A few days ago I had a chance to chat with one of the managers of a big fashion retail company in Ukraine having over 13 000 m2 of sales area.

During this chat I asked how they do the distribution to stores in Kiev and in regions. He said that Kiev stores receive 2 deliveries per a week and regional stores also get 2 deliveries per a week. I asked why merchandise to Kiev stores is not delivered every day so they could rise sales by replenishing missing items in the stores. The answer was very simple: warehouse staff is unable to make deliveries everyday. In the warehouse there were 18 warehouse staff including managers. The maximum quantity that could be delivered to stores is 10000 items per day. The working day begins at 9am and ends in 18pm. Even if the managing staff consists of 3 personnel, for 7.5 working hours 88 items are collected by one worker per hour(total 15 workers). Items are collected, scanned, packed and loaded to the trucks. No value added services like price labeling etc are done.

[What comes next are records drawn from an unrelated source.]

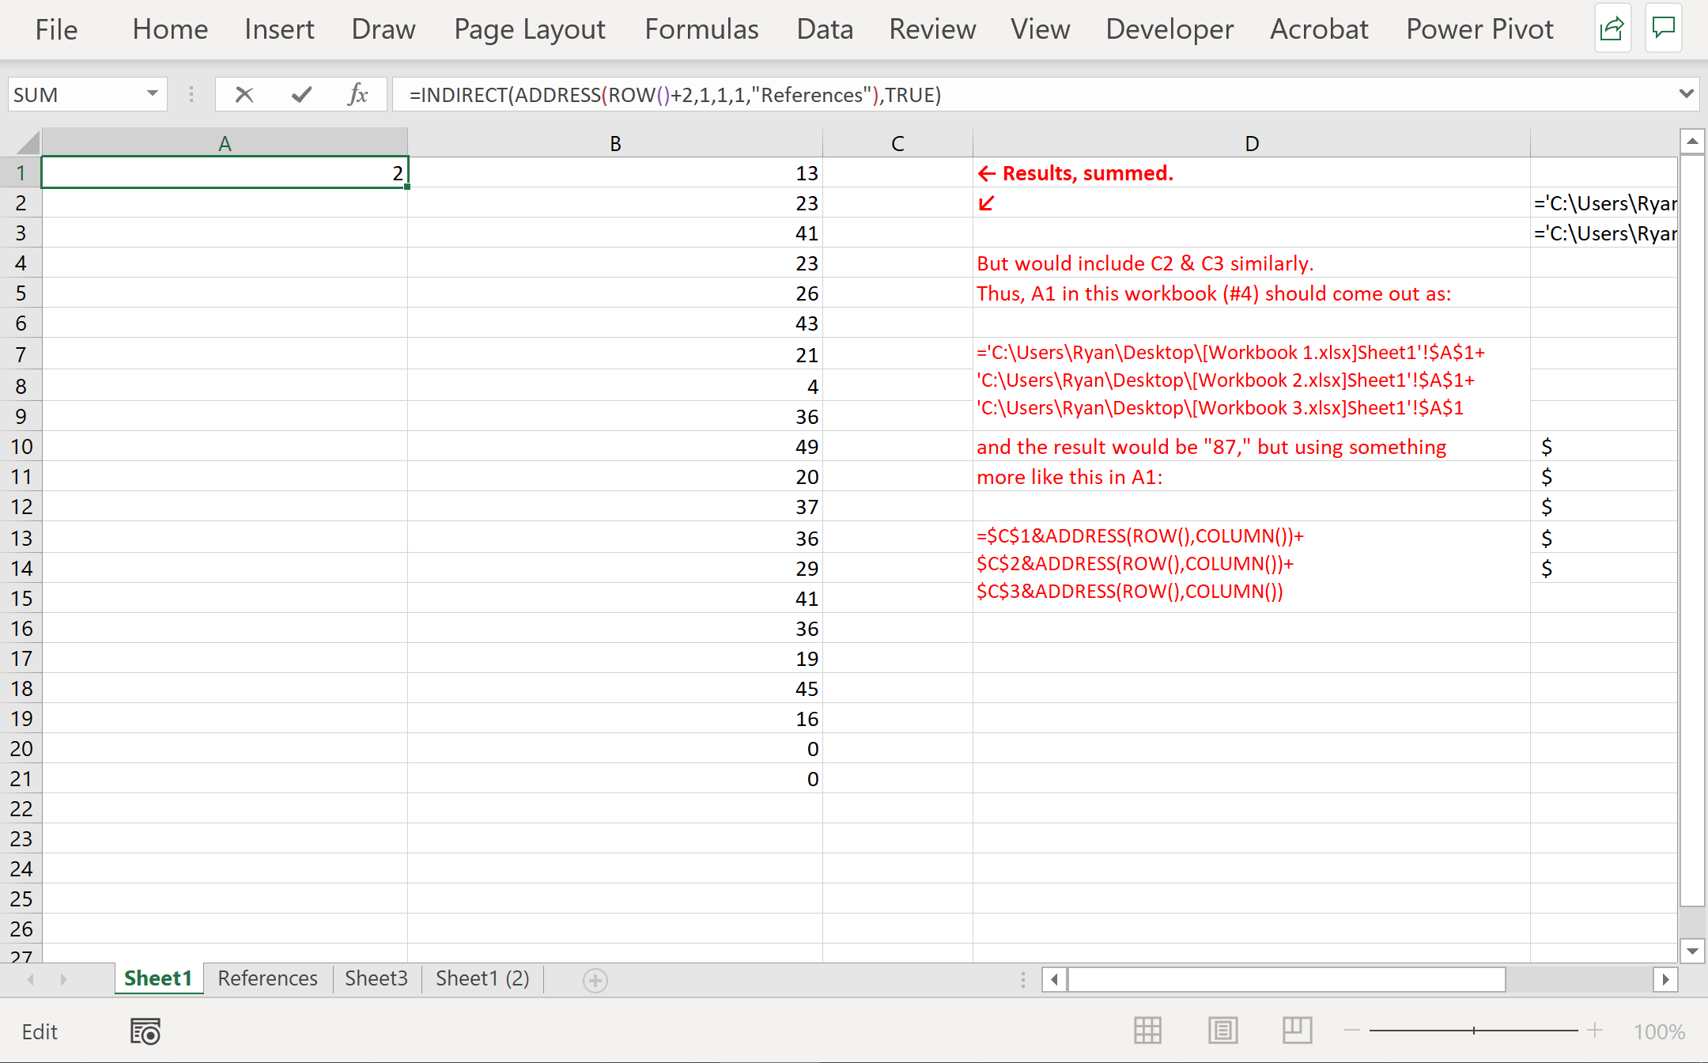Open the Insert Function fx dialog
Viewport: 1708px width, 1063px height.
(357, 95)
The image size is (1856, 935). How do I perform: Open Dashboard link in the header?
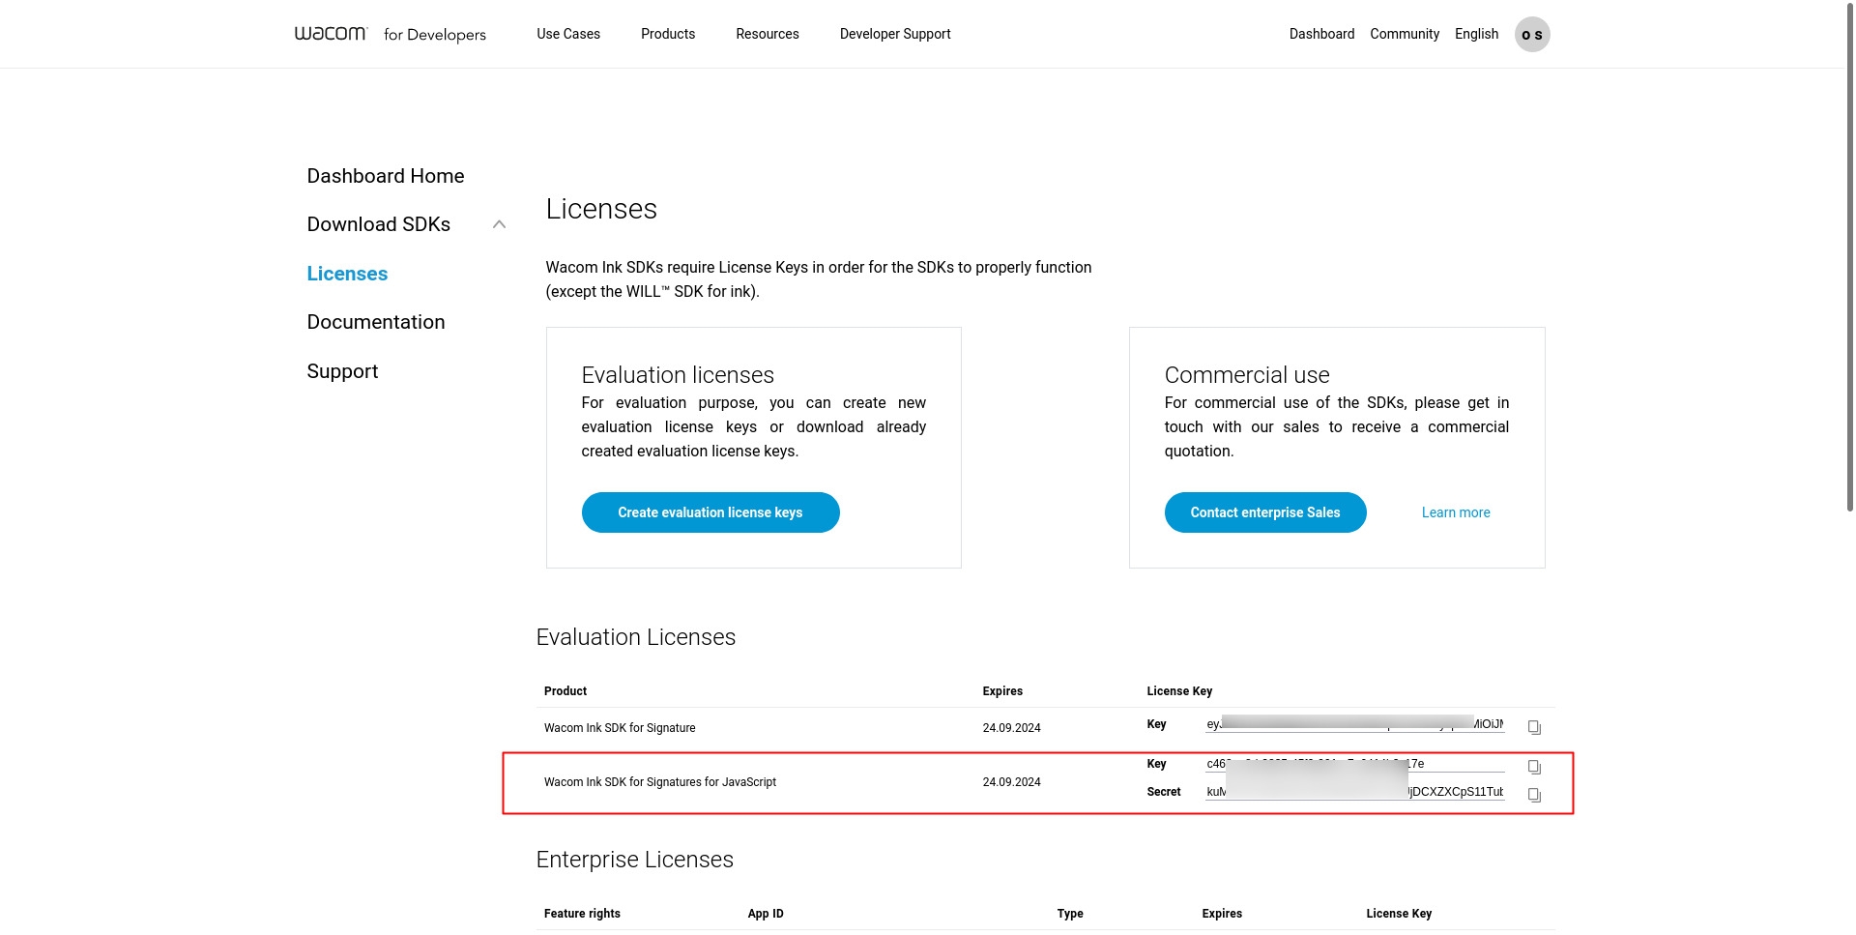[1320, 34]
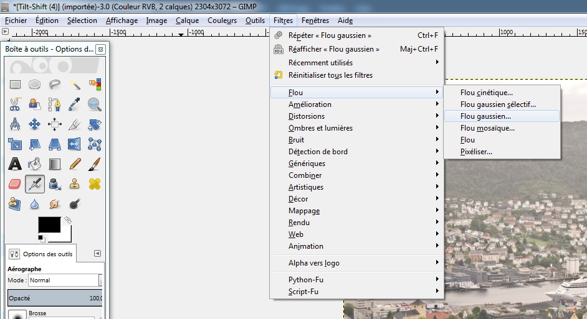The width and height of the screenshot is (587, 319).
Task: Choose the Heal bandage tool
Action: point(95,184)
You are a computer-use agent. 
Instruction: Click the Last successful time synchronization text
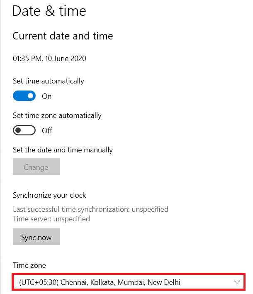pyautogui.click(x=71, y=209)
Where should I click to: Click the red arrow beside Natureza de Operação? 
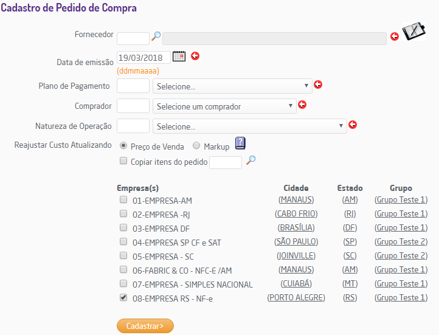tap(352, 125)
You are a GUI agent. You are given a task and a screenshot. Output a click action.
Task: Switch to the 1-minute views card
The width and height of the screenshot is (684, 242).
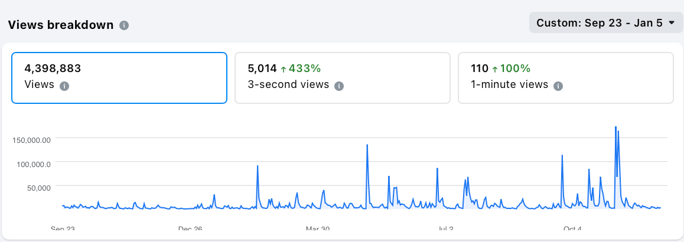click(565, 78)
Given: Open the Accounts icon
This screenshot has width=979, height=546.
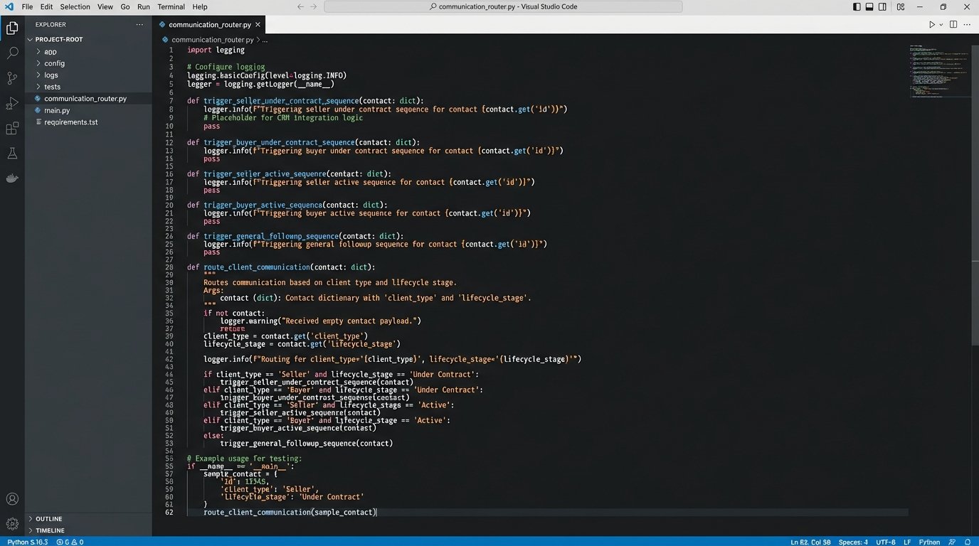Looking at the screenshot, I should click(x=12, y=499).
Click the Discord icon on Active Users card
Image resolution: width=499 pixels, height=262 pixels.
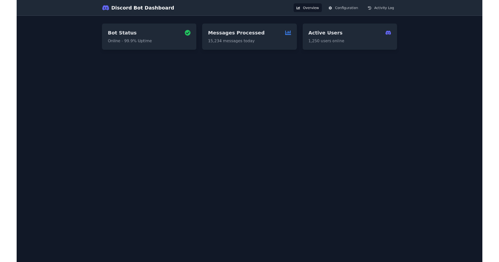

They receive merchandise from suppliers in lots. Every package consisted of each size of a model and the quantity between sizes were not equal. The distribution between the sizes was done according to sales rates in Ukraine for a group of merchandises per particular size. For example if M size shirts are sold more than XS size then size distribution among the shirts is distributed in a way that M size will have the biggest quantity in the lot. For example a lot consisting of 6 pieces for 4 different sizes would be like this: XS: 1 piece, S: 2 pieces, M: 2 pieces, L: 1 pieces. When particular merchandise arrives to the warehouse for the first time and it is not in the stores yet, it is delivered to the stores by a lot. But when an item is sold from this lot, warehouse does not replenish the missing item to the store. Warehouse waits until the half of the lot is sold and after a half of quantity in a lot is sold they replenish that model by a whole lot. For example if a lot consists of 6 pieces they do not replenish it until 3 items of this lot are sold. Suppose we have a lot distribution of 4 sizes consisting of 6 pieces: XS:1, S:2, M:2, L:1. Suppose the first day merchandise arrives to the store, the same day XS size was sold. The other sizes were not sold. So next day if there was delivery, the store does not get the missing size of a model. They continue to sell the remaining sizes of that particular model. Suppose after 3 days another 2 S sizes were sold. The next day stores gets a whole lot of merchandise, of course if delivery is planned to that day otherwise even store has sold the half of a lot they have to wait another couple of days because delivery of merchandise is not done everyday. So at the end we have 1 XS, 2 S, 4 M, 2 L items. On total we will have 9 items of this product insted of 6. And by every delivery this size will get bigger and bigger. And of course the merchandise layout in the store will be damaged and a look of the store will be like a typical outlet store.

The other interesting thing was the inbound process. As the company sales area was big so the inbound quantity was big but models of merchandise were few. For example per one model in the truck there were on average 800 pieces. So an inbound truck consisted on average only 50 models. Even so the stores get these merchandise the earliest after 3 working days.